Open to Public Disability Rights Event at Wesleyan Saturday

Disability Community Remembers George Hodgins
and Other Disabled Victims of Domestic Violence

Middletown, CT – Local disability rights advocates will be holding a vigil to honor
the lives of disabled people murdered by their families and caretakers. This is part of a nation-
wide Day of Mourning, during which disability rights activists in cities across America will hold
events to remember members of the disability community whose lives were lost to domestic

On March 6, George Hodgins, a 22-year-old autistic man, was murdered by his mother in
Sunnyvale, California. In response, the Autistic Self-Advocacy Network (ASAN) held a vigil in
Sunnyvale on March 16th. During the vigil, mourners read a list of names, beginning with Tracy
Latimer, a disabled teenager killed by her father in 1993. At the same time as ASAN’s vigil was
being held, Tracy’s father was speaking on a television panel for the Canadian Global News,
arguing for legalizing the killing of disabled people - in the name of "mercy."

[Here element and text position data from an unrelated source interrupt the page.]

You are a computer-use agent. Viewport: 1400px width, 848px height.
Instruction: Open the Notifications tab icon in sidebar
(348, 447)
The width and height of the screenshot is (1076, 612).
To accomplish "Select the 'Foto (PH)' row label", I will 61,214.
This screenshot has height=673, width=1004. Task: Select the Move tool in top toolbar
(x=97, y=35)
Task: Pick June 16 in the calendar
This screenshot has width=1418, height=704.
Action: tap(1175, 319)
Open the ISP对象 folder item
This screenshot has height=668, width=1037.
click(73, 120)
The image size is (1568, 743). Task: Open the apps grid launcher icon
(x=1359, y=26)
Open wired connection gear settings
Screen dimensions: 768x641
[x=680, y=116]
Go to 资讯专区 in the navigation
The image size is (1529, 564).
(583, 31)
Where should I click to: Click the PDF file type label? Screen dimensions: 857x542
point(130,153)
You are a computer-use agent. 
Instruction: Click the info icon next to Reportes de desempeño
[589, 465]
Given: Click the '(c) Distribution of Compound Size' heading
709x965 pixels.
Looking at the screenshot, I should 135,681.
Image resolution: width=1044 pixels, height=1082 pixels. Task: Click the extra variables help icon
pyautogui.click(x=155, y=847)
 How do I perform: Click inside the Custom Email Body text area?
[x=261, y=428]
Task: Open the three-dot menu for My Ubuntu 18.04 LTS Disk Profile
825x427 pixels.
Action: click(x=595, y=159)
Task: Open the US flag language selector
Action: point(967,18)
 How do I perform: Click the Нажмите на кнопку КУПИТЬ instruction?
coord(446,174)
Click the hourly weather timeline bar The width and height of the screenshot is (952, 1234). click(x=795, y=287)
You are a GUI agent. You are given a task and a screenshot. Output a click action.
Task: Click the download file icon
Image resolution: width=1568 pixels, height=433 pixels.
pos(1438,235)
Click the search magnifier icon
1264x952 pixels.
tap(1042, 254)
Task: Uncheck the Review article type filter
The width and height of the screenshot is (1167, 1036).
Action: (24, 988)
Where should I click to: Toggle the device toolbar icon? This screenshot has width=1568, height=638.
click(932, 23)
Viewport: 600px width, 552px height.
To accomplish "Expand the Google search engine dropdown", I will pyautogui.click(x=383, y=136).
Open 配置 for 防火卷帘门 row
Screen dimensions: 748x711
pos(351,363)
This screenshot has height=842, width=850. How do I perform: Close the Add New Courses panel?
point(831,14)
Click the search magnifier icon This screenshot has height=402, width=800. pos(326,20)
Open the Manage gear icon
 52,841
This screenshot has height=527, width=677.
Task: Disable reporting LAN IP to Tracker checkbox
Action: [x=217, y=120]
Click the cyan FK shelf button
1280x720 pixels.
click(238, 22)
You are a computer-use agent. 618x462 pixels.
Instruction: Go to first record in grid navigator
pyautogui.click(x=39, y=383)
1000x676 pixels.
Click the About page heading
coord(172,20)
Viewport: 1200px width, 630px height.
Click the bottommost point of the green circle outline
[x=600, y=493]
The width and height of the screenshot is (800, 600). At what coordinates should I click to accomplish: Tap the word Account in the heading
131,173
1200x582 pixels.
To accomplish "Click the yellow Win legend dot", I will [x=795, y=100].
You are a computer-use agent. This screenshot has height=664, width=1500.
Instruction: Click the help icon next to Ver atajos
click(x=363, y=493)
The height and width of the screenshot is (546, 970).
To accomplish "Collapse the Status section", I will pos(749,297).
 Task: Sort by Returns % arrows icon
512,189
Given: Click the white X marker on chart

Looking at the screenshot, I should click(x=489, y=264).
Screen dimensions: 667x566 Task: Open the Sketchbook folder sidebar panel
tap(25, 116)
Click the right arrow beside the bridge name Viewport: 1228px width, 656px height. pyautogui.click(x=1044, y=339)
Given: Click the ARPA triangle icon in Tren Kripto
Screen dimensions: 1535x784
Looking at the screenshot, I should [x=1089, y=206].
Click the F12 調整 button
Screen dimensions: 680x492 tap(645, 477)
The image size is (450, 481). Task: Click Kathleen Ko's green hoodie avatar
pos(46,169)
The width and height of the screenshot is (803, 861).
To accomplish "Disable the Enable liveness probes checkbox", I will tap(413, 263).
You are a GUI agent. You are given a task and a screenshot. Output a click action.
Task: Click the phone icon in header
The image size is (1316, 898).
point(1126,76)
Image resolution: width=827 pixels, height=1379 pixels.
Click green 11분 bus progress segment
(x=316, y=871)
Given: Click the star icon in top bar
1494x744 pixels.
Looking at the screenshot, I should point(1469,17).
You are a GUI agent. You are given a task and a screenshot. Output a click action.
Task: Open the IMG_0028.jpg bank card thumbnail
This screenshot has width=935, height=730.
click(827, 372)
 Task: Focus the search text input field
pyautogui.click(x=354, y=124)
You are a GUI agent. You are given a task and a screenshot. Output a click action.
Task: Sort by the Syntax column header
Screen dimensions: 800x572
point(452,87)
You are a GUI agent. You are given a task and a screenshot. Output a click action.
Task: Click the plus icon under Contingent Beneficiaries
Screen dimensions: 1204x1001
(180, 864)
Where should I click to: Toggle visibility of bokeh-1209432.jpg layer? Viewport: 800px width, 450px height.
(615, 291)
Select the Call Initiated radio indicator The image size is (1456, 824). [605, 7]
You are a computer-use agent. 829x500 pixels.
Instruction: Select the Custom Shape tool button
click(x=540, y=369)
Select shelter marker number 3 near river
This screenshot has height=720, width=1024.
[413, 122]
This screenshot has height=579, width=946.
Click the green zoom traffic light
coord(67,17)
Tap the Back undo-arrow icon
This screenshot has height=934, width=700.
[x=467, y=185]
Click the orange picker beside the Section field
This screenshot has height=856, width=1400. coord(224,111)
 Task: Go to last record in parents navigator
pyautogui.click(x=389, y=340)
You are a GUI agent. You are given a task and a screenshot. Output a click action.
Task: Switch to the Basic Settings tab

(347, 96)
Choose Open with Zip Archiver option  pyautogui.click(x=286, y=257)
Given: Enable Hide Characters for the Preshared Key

When disabled people are murdered by caretakers or family members, many people justify these
murders as “understandable,” or talk about the “burden” of caring for someone with a disability.
This is the view that was aired on Canadian Global News, and in many news articles covering
the murder of George Hodgins. Many people are quick to justify the murder of a disabled person,
when they would offer no such justification if the murder victim were not disabled. Therefore,
the national Day of Mourning is meant to demonstrate to the community that the lives of
disabled people have value.

The vigil will be held at Wesleyan University, Usdan Courtyard, Saturday March 31rst, 6pm to 8pm.